4. You gotta go meet bloggers, journalists, and influentials. Often. Early. They won’t come to you, you’ve gotta go to them. Watch Upcoming.org’s tech event calendar and see where they’ll be (at least that’s where the tech bloggers/influentials/journalists will be) and go there and make sure you meet them and make a good impression. Lines that work on me? “I got something that might make you cry” or “if you think FriendFeed is cool, wait until you see this.” Using lines like these demonstrate you know a little bit about my blog and are looking to only bring me really impressive stuff. Be ready for me to turn on my Qik camera, though. I want to capture that first demo if it really is great. I remember when Stewart Butterfield, founder of the company that made Flickr, first showed it to me in the hallway at Tim O’Reilly’s Emerging Technology conference. Magical demo that still makes an impact on me when I think back on it and that was, what, five years ago now?
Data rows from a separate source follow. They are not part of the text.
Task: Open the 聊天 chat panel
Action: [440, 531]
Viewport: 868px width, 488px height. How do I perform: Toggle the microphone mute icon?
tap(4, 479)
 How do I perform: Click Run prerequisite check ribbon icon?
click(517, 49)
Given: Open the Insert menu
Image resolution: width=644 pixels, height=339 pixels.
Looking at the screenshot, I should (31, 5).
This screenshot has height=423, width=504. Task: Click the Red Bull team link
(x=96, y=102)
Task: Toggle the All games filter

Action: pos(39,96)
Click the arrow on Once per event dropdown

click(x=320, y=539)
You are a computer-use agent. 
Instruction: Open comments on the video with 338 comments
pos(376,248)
5. If you have a magical experience, invite influentials to share in. Laurent Haig invites me every year to his friend’s chalet in the Swiss mountains. A couple of years ago that led to a demo while sitting around drinking wine (he didn’t ask PR permission, which got him in a bit of trouble as they got nearly 100,000 requests in the next 24 hours, thanks to tons of blogging, including a post on TechCrunch. No PR people were involved, just an entrepreneur who understood the value of creating a fun experience for people who could tell other people about his product and company. Heck, he told me later he didn’t even have plans to show us CoComment and that it was a reward for speaking at his conference. That’ll teach Laurent a lesson about having some wine while hanging out with bloggers for a weekend. That said, Laurent is a guy I’d do anything for and this fall I’m going to Korea to help him with his conference there.
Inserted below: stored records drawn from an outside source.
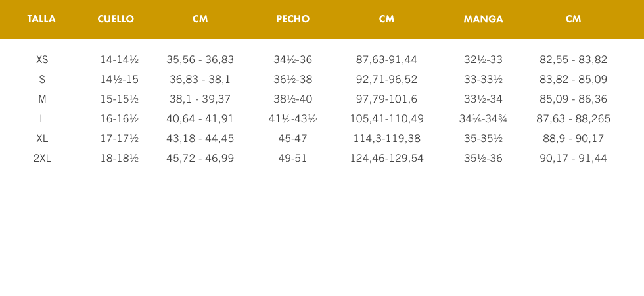Click the XL size row label
644x296 pixels.
[42, 139]
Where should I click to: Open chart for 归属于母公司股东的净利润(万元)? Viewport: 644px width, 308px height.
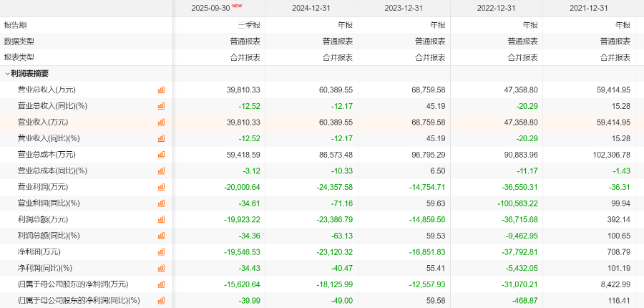click(x=161, y=284)
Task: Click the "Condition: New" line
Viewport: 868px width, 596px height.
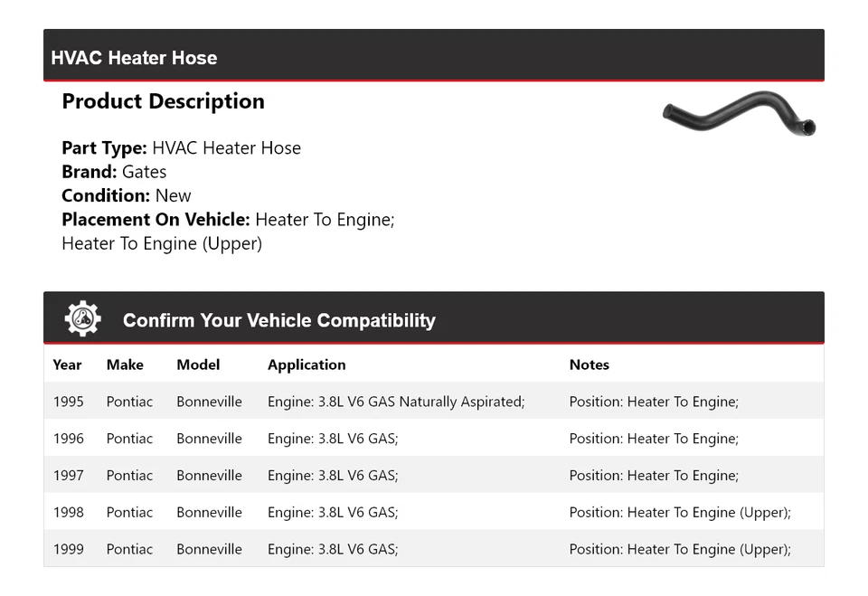Action: click(x=127, y=195)
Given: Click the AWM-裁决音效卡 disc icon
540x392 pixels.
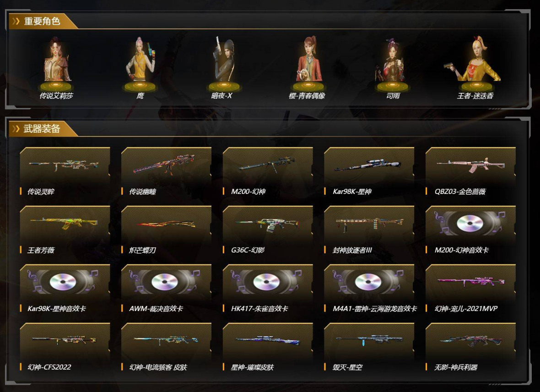Looking at the screenshot, I should (165, 282).
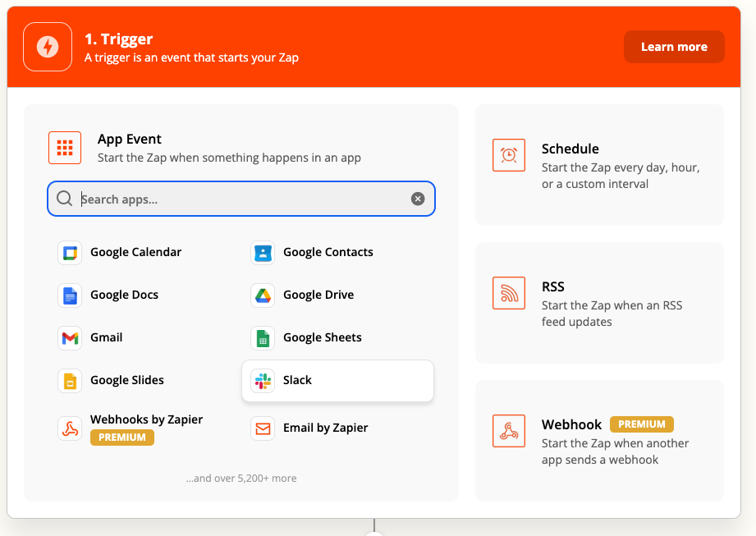
Task: Select the Slack app icon
Action: pos(263,381)
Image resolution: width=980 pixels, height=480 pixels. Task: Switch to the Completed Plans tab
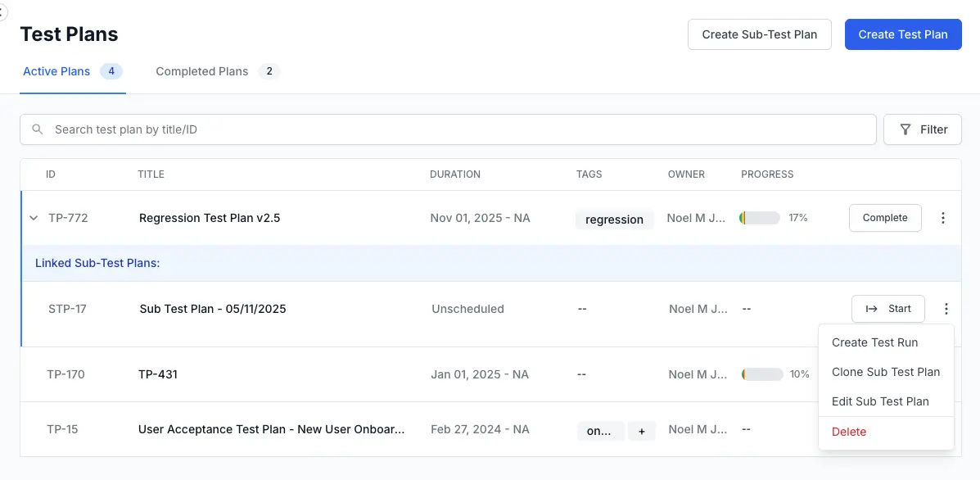click(x=201, y=71)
6. Create touch-points for influentials. Brian and other companies and PR professionals in the industry (including me and others at Fast Company) create events that attract bloggers and journalists and other influentials. We are creating another “social media event” at next year’s Consumer Electronics Show to do exactly that. How do you get bloggers to show up? Have famous bloggers like Kevin Rose, Leo Laporte, Ryan Block, Tim Ferriss, Scott Beale, etc show up. Give them a fun event, like a wine party, make sure there’s lots of bandwidth, wifi, etc., there. And now watch what happens. I bet someone will write about, photo, or video, your event like Scott Beale did.

7. But really, this only matters if you have a great product that people want to tell other people about. If Ansel Adams wasn’t the best landscape photographer that ever lived, would it have mattered that we got an invite to Yosemite? No. Gotta have the goods which will tell the story on their own.
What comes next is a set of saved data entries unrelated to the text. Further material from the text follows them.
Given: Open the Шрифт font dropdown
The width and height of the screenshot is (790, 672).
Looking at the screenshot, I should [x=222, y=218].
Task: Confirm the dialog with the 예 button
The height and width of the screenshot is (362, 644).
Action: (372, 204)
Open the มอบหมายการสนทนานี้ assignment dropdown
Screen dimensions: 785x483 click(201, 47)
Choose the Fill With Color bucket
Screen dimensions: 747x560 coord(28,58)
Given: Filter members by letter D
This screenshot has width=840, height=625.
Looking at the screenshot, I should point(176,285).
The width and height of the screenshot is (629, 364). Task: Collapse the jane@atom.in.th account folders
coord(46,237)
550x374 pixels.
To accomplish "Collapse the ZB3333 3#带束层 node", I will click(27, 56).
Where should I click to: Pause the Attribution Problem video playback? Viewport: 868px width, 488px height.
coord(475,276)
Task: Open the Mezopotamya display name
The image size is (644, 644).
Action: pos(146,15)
How do you get people to cover your company’s products?

Added bonus: BusinessWeek just wrote about what has been happening in online content beyond blogs.

62 thoughts on “Brian Solis’ and Loic Le Meur’s real “PR” secrets

  1. Robert, you’re spot on.

    I’ve done this about 4 times today, but I think the PR industry and entrepreneurs need to learn from their more expensive cousins, Lobbyists.

    Good Lobbyists know how to build grassroots support for a cause (community) and motivate “grass-tops” (bloggers) to join them. They are also experts at maintaining personal relationships. No three tools are as valuable as a contact list, an expense account, and OpenTable.

    They also don’t lie. I know that’s the reputation the industry has, but the truth is (I’ll say it again here) that once you’ve given a Member, staffer, or journalist bad information, you’re done. Your job, whether a PR person, entrepreneur or Lobbyist is to build real relationships with and gain the trust of stakeholders (the community and leaders, aka grassroots/grasstops or userbase/early adopters/bloggers, or staff/members) and become an expert on your product, be it a website or piece of legislation. Once you do that, people will make decisions based on your information. If you, even once, mislead, omit, “forget” or lie, that door is forever closed.

    Like

  2. Robert, you’re spot on.

    I’ve done this about 4 times today, but I think the PR industry and entrepreneurs need to learn from their more expensive cousins, Lobbyists.

    Good Lobbyists know how to build grassroots support for a cause (community) and motivate “grass-tops” (bloggers) to join them. They are also experts at maintaining personal relationships. No three tools are as valuable as a contact list, an expense account, and OpenTable.

    They also don’t lie. I know that’s the reputation the industry has, but the truth is (I’ll say it again here) that once you’ve given a Member, staffer, or journalist bad information, you’re done. Your job, whether a PR person, entrepreneur or Lobbyist is to build real relationships with and gain the trust of stakeholders (the community and leaders, aka grassroots/grasstops or userbase/early adopters/bloggers, or staff/members) and become an expert on your product, be it a website or piece of legislation. Once you do that, people will make decisions based on your information. If you, even once, mislead, omit, “forget” or lie, that door is forever closed.

    Like

  3. I agree. Good post. Especially, “you don’t need PR at all if you have a great product. “. At the end of the day, a great product will mitigate the need for traditional PR and marketing. A good PR professional has their finger on the pulse of change.

    Like

  4. I agree. Good post. Especially, “you don’t need PR at all if you have a great product. “. At the end of the day, a great product will mitigate the need for traditional PR and marketing. A good PR professional has their finger on the pulse of change.

    Like

  5. I’m not one for leaving “Great post” comments . . .

    But . . .

    Great post!! Very insightful.

    Like

  6. I’m not one for leaving “Great post” comments . . .

    But . . .

    Great post!! Very insightful.

    Like

  7. One thing i disagree with is “you don’t need PR at all if you have a great product. “. The number of products i have come across who don’t receive enough traction simply because they dont know how to get the message out is ridiculous. Good Product does not equal PR success, it requires work, it requires help and it requires a real push to make sure the right people are hearing about your great product.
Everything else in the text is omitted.